3. A feature extraction unit that extracts features of input audio, a standard pattern storage unit that stores the extracted feature quantities of a plurality of audio as a standard pattern, and a device control data that corresponds to the standard pattern. a control data storage unit for storing; a similarity calculation unit for calculating the similarity between the extracted voice feature amount and a plurality of standard patterns stored in the standard pattern storage unit; A result selection section that selects one or more standard patterns as a recognition result in descending order of the highest standard pattern, and a control data output section that outputs control data stored in the control data storage section based on the selection result. In the speech recognition device, a part of the standard pattern stored in the standard pattern storage section is registered in advance as a speech pattern for non-specific speaker recognition, and the remaining part is registered as a speech pattern for specific speaker recognition. 1. A voice recognition control device, characterized in that the control data corresponding to the specific speaker standard pattern is registered using the voice for non-specific speaker recognition.

4. A feature extraction unit that extracts features of input audio, a standard pattern storage unit that stores the extracted features of a plurality of audio as a standard pattern, and stores a dial number corresponding to the standard pattern. a dial number storage unit; a similarity calculation unit that calculates the similarity between the extracted voice feature and a plurality of standard patterns stored in the standard pattern storage unit; A voice recognition dialer comprising: a result selection unit that sequentially selects one or more standard patterns as a recognition result; and a dialing unit that outputs a dial number stored in the dial number storage unit based on the selection result. In the ring device, a part of the standard pattern stored in the standard pattern storage section is registered in advance as a voice pattern for non-specific speaker recognition, and the remaining part is used as a voice pattern for specific speaker recognition.
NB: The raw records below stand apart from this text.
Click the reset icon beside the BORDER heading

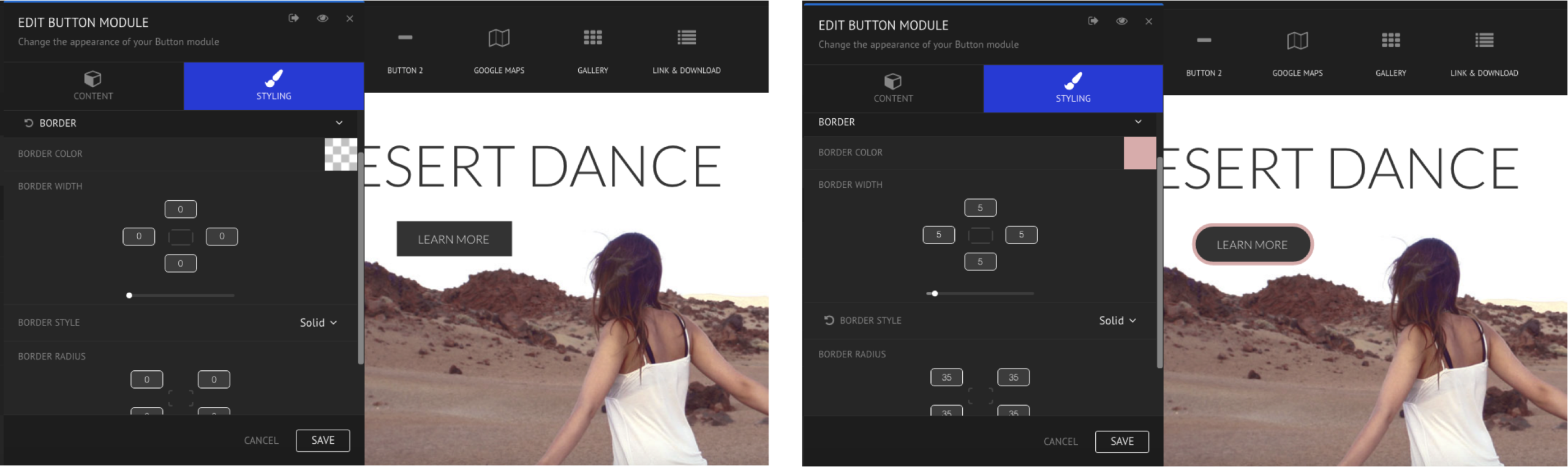[x=28, y=123]
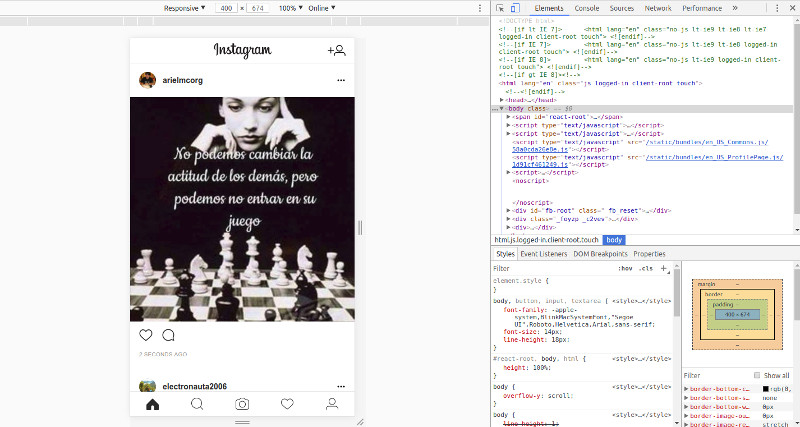Open activity via heart icon in bottom nav
The image size is (800, 427).
point(287,404)
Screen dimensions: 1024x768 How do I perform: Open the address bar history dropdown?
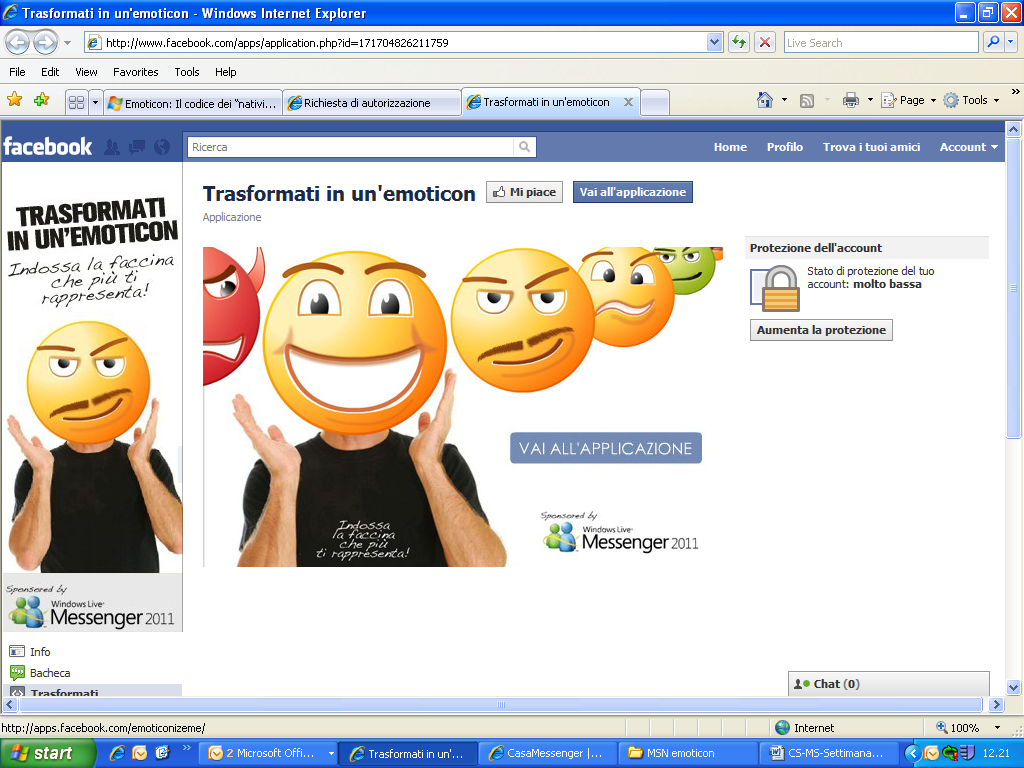click(x=714, y=42)
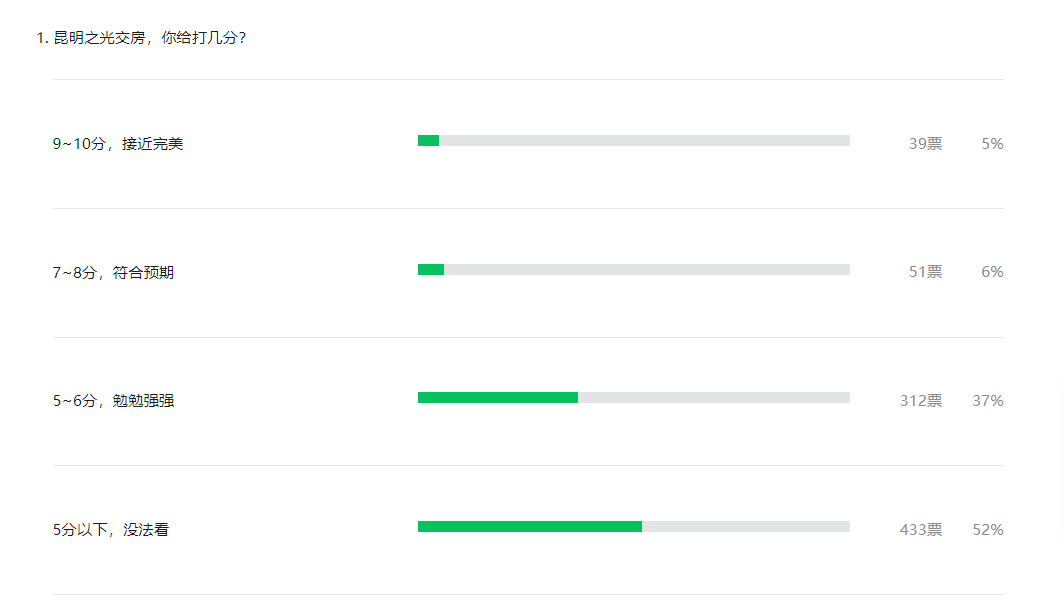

A voice recognition control device characterized in that the voice recognition for non-specific speaker recognition is used to register a dial number corresponding to the standard pattern for specific speakers.

5. A feature extraction unit that extracts features of input voices, a standard pattern storage unit that stores the extracted feature quantities of a plurality of voices as a standard pattern, and stores a dial number corresponding to the standard pattern. a dial number storage unit; a similarity calculation unit that calculates the similarity between the extracted voice feature and a plurality of standard patterns stored in the standard pattern storage unit; A voice recognition dialer comprising: a result selection unit that sequentially selects one or more standard patterns as a recognition result; and a dialing unit that outputs a dial number stored in the dial number storage unit based on the selection result. In the ring device, a part of the standard pattern stored in the standard pattern storage section is registered in advance as a standard pattern representing a numerical value or a control word, and the remaining part is configured to be used as a voice pattern for the other party. A voice dialing device characterized in that the standard pattern for recognizing numerical values or control words is used to register a dial number corresponding to the standard pattern for the other party.

6. The voice dialing device according to claim 5, wherein the standard pattern representing the numerical value or the control word is stored in a non-rewritable ROM as a standard pattern for speaker-independent recognition. voice dialing device.